Question: Above, it was indicated that SQ[0:10] is legal, so if A is Sequence, can we treat it like an array and do Array filtering instead of tuple filtering?

The issue of returning subfields of selected elements of A also occurs. So, can we say A.{f1;f2}|A.f3>5? I think this conflicts with the no-data idea; perhaps, we need no-data for missing structure fields.

[[User:dmh]Dennis]] 9/2/13: No Data

We agreed on the idea of no-data. The issue is specifying it. The ND= idea is good. However, the discussion above seems to be implicitly assuming we are only return atomic variables. What if what we are returning is a whole Structure possibly containing nested structures?

Jimg 09:43, 3 September 2013 (PDT) Yes, at the point where I thought about filters on arrays of non-atomic types, I punted.

Dennis 9/2/13: @=

I need to think about this, but questions concern the situation when the map is more than 1-dimenensional. I think this could better be handled using the local variable proposal above.

Jimg 09:46, 3 September 2013 (PDT) I think there's an important point I didn't make in the part about this operator: I want the return type to be the same as the 'input type'. So if an Int32 a[1024][1024] is filtered using @=, then you get an Int32 [1024][1024] out. If the users wants a subset of the array to be filtered, they ask for that by subsetting the array and then filtering the result.

Dennis 9/2/13: Restricting the use of filters

After thinking about it, I believe we should put serious limits (for now) on where filters can be used. Specifically, I propose the following.

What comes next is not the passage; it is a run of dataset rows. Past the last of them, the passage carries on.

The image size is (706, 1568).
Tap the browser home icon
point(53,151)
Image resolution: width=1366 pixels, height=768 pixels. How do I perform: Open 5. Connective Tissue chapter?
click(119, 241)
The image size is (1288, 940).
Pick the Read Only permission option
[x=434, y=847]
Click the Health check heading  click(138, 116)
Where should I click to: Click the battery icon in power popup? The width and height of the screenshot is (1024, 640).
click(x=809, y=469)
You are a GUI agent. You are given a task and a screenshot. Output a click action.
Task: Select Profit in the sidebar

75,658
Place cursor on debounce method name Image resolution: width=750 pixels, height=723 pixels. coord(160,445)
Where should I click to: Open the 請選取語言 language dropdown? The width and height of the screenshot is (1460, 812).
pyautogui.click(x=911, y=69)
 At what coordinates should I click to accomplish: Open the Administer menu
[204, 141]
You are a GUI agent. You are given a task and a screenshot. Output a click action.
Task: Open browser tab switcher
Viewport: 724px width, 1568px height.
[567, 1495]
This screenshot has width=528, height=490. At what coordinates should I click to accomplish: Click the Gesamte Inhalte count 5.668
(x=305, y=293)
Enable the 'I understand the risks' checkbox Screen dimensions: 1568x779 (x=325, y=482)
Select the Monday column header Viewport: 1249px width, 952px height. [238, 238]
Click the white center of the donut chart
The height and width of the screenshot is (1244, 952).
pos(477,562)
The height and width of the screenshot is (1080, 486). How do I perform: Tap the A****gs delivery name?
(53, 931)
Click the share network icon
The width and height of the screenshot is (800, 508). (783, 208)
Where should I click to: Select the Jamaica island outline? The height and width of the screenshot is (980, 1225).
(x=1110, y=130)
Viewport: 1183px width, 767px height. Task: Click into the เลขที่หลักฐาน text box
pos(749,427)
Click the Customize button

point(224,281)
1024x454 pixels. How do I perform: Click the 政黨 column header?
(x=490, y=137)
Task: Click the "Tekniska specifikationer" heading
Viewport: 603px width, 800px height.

  1. No nested filters - one filter is allowed for each clause (a clause is what is separated by semicolons)
  2. The top level var in the clause is the bound variable of the filter and its name is used as the variable inside the filter.
Jimg 11:10, 3 September 2013 (PDT) #1 I agree
Jimg 11:10, 3 September 2013 (PDT) #2 I agree; explanation: each clause has a top level name and that name is scope of the filter expression.

IMO, Some consequences:

  1. No anonymous grouping
  2. scratch my named filters idea above (but keep the name range idea).b

The reason I propose this is that our language is getting too complicated and I want to see how it implements before making it more complex.